Most children with selective mutism have underlying anxiety. Many have a family history of anxiety, phobias, or social anxiety. Some have broader social anxiety that extends beyond just speaking.
The Pattern in Practice
The typical scenario is a child who starts nursery at age three and does not speak to nursery staff. At home they are chatty, sometimes loud, and developmentally normal in terms of language. The contrast is stark and confusing for families.
At nursery, the child may appear frozen, watchful, or expressionless. They may communicate by pointing, nodding, or physically directing adults. They are often highly attentive and aware of everything around them — they are listening, understanding, and processing normally. The absence of speech is not a sign of cognitive or language difficulty.
Graduated Exposure
The treatment approach with the strongest evidence base is graduated exposure (sometimes called "sliding in"). The principle is to create a continuum from the most comfortable situation (speaking at home with parent present) to the least comfortable (speaking to the teacher in a classroom) and move along it in tiny, comfortable steps over weeks and months.
This might begin with a parent and the child visiting the classroom when it is empty, the child playing normally and speaking with the parent present. Over subsequent visits, the teacher is gradually introduced, initially in the room but not interacting, then nearby, then joining the play. The aim is for speech to emerge naturally when the child is comfortable, not to prompt it.
Maggie Johnson and Alison Wintgens, speech and language therapists and authors of the influential book The Selective Mutism Resource Manual (2001, updated 2016), developed the sliding-in technique and provide the most widely used UK framework for practitioners.
Adults in the setting can reduce pressure by: never asking a child with selective mutism a direct question in front of peers, not reacting when the child does speak (which can increase self-consciousness), accepting all forms of communication, and commenting on activities rather than directing speech at the child ("I'm building a tower with these blocks... I wonder what comes next...").
When to Refer
A child who has been at nursery or school for more than one month without beginning to speak should be referred to a speech and language therapist or, if a broader anxiety profile is present, to a clinical psychologist or CAMHS.

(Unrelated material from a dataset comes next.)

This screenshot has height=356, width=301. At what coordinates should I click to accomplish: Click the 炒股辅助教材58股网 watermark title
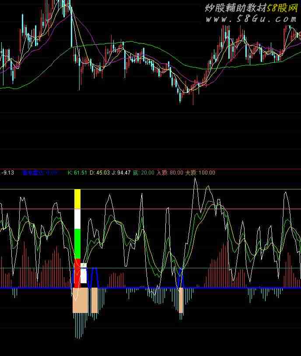pyautogui.click(x=251, y=8)
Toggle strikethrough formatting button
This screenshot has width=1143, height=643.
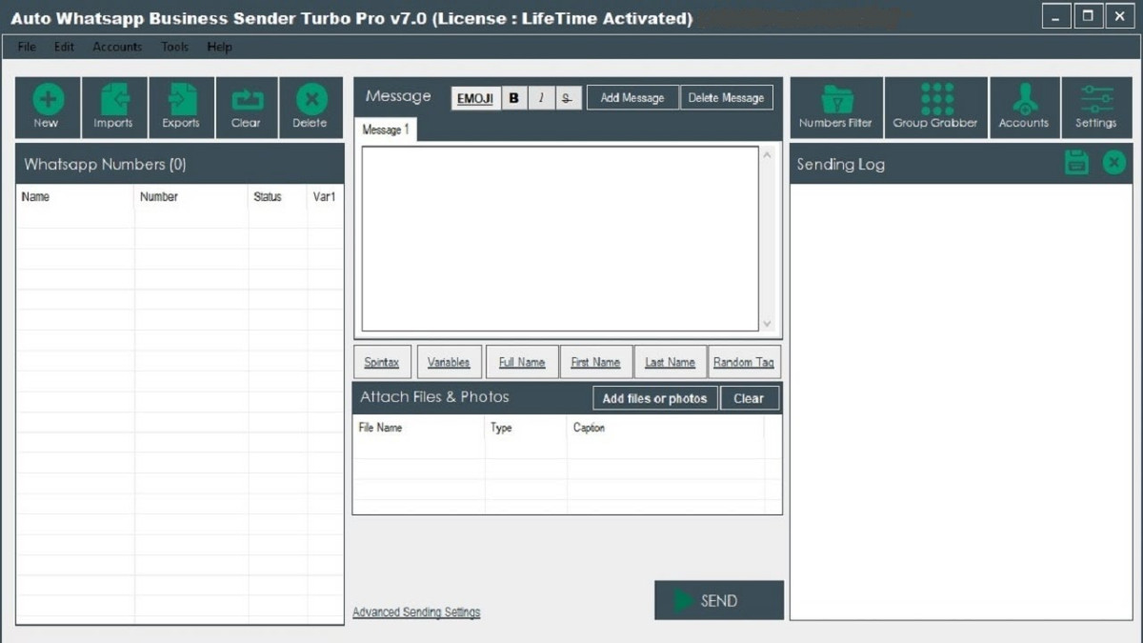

Early referral matters because untreated selective mutism tends not to resolve on its own, and the longer the pattern becomes entrenched, the harder intervention becomes. Some children who were not supported effectively in early childhood continue to experience social anxiety and communication difficulties into adulthood.
Distinguishing from Other Conditions
Selective mutism is distinct from: language disorder (the child has age-appropriate language in comfortable settings), autism spectrum disorder (though ASD and selective mutism can co-occur), and shyness (a child who is shy still speaks, just quietly). A child who does not speak in any setting should be assessed for language delay, autism, or hearing impairment.
Key Takeaways
Selective mutism is an anxiety-based condition in which a child who speaks normally in some settings — typically at home — is unable to speak in others, most commonly at nursery or school. It affects approximately 0.7 per cent of children and usually appears between ages two and five. It is not deliberate noncompliance or shyness. The child genuinely cannot produce speech due to anxiety-related inhibition. Early intervention produces the best outcomes. The recommended approach is graduated exposure, allowing the child to build comfort in the silent setting at their own pace, without pressure to speak and without drawing attention to the silence.